Thursday, 17 December 2015: 14:55
306 (Moscone South)
Elizabeth L Miller, Stanford University, Stanford, CA, United States
Abstract:
A wealth of new geologic and geophysical data now exist for the Amerasia Basin, but the details of its age and the nature/kinematics of events that resulted in its formation remain elusive.

Basement rock ages, detrital zircon signatures of sedimentary rocks, and sediment dispersal systems have been used to show how parts of the southern margin(s) of the Amerasia Basin (Arctic Alaska-Chukotka, AAC) match their rifted margin counterparts on the Eurasia and Canada side of the Amerasia Basin. Thus we know the approximate finite translations needed to restore the paleogeography of the Arctic, but not the kinematics involved.

Important features of the Amerasia Basin that need to be explained in a model for its opening are the age and extent of the high Arctic LIP, the linearity of the strip of continental crust represented by the Lomonosov Ridge, its right angle intersection with the Canadian Arctic margin, and the directional fault patterns mapped bathymetrically and seismically across the Alpha-Lomonosov Ridge and surrounding seafloor. Across AAC, post-Early Cretaceous oroclinal bends provide insight into strike-slip components of deformation involved in opening of the Amerasia Basin: The Chukchi syntax offsets the Brooks Range in a right-lateral sense from Wrangel Island along the Herald Arch; right-lateral motion of Arctic Alaska with respect to the Chukchi Borderland during opening of the Canada Basin; right-lateral shear in Chukotka during 100 Ma magmatism; the tight bend in the northern Verkhoyansk, result of Cretaceous right-lateral shear.

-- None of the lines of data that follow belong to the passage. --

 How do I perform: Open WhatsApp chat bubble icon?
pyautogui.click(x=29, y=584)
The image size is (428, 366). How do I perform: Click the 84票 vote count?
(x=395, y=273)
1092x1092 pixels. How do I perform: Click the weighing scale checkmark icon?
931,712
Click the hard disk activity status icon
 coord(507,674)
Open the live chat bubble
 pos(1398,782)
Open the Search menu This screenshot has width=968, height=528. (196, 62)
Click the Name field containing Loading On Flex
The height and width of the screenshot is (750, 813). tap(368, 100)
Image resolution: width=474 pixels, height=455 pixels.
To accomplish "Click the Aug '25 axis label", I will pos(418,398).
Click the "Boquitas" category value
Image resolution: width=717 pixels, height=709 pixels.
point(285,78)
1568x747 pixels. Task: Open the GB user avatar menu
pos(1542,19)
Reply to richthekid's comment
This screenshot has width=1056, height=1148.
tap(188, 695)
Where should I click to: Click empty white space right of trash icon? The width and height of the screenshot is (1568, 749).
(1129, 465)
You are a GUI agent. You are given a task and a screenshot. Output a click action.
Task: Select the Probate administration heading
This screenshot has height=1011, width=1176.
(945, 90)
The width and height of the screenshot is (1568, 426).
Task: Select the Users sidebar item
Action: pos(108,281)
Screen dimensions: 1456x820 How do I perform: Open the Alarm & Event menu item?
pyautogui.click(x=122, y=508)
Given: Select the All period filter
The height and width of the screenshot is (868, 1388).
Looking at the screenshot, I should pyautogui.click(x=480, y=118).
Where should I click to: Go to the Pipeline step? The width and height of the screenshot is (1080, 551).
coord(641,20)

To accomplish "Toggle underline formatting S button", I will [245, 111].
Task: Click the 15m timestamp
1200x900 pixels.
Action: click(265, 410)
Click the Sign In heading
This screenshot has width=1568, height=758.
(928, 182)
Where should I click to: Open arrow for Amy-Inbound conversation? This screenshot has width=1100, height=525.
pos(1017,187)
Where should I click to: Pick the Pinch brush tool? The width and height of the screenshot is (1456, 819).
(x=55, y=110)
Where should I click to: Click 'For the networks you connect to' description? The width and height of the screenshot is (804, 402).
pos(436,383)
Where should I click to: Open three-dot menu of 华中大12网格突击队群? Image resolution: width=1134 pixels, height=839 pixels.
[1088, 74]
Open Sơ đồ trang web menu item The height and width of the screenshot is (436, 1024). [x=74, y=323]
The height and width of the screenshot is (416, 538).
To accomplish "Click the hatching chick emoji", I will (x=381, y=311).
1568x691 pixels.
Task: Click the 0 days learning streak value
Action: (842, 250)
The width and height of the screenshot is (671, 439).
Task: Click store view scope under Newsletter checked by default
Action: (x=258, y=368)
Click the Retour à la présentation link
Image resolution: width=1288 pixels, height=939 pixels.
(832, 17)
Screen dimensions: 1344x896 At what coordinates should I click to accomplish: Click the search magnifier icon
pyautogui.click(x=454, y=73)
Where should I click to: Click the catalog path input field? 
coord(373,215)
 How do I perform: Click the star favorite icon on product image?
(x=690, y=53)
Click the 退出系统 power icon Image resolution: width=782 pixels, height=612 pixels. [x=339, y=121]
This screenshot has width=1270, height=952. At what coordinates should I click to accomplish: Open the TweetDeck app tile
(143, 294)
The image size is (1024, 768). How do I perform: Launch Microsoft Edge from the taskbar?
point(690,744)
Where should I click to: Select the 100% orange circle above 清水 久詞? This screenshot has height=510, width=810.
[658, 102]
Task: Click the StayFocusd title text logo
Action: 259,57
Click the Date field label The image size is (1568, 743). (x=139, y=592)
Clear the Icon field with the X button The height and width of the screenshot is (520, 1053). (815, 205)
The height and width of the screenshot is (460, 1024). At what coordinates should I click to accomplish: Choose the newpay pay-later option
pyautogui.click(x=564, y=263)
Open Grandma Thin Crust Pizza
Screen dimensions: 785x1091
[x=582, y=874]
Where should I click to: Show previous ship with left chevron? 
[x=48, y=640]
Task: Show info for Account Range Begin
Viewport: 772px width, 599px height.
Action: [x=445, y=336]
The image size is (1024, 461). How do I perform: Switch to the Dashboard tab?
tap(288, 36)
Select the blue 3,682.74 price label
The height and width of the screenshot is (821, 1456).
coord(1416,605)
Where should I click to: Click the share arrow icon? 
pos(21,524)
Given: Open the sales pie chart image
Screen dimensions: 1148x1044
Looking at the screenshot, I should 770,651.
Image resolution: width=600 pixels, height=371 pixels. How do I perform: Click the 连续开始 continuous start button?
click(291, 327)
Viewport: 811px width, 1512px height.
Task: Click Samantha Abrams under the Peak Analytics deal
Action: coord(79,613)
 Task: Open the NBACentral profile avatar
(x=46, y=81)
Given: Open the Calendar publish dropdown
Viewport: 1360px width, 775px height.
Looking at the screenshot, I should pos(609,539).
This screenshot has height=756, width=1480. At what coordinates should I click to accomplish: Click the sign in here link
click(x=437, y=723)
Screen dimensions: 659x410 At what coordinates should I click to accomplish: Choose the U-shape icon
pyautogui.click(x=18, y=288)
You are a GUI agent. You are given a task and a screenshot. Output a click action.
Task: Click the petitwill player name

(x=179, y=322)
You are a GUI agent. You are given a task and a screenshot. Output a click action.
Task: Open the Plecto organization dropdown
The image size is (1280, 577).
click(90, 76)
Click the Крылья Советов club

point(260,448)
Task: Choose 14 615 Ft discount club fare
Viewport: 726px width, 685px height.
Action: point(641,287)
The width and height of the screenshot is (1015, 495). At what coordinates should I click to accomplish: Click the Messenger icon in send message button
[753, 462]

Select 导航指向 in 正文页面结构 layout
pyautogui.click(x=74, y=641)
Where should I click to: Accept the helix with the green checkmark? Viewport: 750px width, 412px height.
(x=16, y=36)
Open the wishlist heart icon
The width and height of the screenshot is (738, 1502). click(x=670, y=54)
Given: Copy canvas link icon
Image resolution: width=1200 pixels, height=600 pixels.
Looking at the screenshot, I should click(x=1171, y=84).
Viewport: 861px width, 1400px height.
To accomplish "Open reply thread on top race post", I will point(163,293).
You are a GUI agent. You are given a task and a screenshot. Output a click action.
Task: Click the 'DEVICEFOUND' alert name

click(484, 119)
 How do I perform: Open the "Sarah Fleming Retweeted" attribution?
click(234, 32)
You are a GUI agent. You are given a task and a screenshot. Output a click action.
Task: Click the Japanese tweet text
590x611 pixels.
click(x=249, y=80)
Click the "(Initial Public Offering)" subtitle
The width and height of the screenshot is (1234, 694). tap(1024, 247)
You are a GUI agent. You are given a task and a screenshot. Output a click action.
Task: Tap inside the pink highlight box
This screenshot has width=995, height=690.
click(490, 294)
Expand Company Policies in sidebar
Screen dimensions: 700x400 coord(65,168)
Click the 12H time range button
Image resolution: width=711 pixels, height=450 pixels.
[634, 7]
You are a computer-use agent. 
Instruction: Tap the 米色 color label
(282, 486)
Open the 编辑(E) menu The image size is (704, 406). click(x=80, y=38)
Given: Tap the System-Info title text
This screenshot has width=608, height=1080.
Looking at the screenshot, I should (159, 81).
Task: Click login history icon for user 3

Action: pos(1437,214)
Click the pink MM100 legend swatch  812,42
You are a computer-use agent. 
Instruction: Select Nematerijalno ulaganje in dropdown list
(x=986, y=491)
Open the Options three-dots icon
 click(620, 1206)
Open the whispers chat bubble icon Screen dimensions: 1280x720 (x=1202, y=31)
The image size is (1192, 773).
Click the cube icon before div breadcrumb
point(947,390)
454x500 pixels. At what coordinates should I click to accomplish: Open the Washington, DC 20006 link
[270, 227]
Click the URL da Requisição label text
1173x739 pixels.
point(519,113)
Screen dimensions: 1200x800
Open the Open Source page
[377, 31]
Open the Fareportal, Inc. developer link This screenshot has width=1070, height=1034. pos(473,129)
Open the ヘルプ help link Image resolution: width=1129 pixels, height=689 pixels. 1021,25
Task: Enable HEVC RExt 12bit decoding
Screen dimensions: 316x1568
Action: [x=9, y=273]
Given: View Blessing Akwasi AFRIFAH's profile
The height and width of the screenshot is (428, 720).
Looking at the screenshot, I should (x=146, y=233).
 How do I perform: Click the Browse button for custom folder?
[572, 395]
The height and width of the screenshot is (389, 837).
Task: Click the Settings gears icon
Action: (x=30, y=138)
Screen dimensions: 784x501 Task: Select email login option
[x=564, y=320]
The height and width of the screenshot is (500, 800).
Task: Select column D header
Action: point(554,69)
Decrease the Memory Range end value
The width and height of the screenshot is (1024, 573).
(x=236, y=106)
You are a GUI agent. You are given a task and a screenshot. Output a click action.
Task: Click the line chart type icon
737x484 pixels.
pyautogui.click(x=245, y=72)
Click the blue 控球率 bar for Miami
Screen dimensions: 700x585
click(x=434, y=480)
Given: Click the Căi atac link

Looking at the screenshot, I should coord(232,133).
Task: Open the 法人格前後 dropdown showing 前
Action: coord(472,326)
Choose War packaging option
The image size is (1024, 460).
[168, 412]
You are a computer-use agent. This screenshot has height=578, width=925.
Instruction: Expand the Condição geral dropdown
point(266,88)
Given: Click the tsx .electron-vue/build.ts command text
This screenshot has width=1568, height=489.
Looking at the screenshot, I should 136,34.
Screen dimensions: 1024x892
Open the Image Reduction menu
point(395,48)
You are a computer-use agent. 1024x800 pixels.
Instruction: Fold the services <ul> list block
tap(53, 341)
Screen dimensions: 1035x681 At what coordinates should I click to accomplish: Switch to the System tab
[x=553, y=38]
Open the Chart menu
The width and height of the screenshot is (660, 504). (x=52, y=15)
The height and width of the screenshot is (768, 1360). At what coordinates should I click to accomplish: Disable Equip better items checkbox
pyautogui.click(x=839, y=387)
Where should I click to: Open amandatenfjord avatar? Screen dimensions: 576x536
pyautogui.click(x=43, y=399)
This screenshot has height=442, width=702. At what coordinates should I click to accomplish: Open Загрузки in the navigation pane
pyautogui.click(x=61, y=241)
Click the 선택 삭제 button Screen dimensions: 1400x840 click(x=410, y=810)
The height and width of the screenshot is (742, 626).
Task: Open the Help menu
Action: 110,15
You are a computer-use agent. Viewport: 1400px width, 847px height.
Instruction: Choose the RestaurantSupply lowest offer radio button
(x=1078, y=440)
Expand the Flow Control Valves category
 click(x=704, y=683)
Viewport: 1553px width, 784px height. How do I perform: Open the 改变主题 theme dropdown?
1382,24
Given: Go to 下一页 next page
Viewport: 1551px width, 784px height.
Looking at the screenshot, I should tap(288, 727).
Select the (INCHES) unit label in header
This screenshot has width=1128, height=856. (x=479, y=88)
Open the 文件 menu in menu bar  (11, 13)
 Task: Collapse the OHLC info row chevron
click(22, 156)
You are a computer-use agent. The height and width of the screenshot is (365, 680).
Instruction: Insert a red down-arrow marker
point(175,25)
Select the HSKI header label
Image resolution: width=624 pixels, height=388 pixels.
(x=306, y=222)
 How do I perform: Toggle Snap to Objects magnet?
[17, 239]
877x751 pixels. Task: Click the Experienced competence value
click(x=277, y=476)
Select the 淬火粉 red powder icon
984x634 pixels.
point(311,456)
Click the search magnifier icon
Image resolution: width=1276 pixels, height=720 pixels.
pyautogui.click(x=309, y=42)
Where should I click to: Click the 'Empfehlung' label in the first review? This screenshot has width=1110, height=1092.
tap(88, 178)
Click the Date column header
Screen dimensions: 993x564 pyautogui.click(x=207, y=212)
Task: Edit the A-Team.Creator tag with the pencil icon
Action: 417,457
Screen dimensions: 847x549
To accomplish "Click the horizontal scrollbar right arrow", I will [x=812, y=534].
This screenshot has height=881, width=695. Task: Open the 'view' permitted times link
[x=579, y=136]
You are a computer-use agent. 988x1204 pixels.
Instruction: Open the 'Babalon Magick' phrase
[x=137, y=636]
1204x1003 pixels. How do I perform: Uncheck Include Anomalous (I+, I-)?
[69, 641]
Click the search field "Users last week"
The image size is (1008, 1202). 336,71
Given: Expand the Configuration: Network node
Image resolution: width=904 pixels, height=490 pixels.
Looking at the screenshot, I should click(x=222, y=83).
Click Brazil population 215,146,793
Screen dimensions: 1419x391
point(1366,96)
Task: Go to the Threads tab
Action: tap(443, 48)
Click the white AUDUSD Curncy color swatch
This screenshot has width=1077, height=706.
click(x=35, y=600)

The land-based relationships imply a post-Early Cretaceous, younger than Barremian (~130 Ma) age for onset of magmatism and extension related to rifting and formation of the Amerasia Basin. At least two stages of extension are documented, with older E-W extension characterizing the longitude of the New Siberian Islands to Pevek, Russian Arctic, (ca.125 Ma to 100 Ma), with younger N-S extension superimposed on this system (ca. 100-80 Ma) that becomes as young as Cenozoic in the Bering Strait region. Both land and marine data support a complex opening model where rifting initiates at right angles to the Lomonosov Ridge followed by N-S rifting associated with rotation and southward translation of Arctic Alaska, the Chukchi Borderland, Chukotka and adjacent shelves.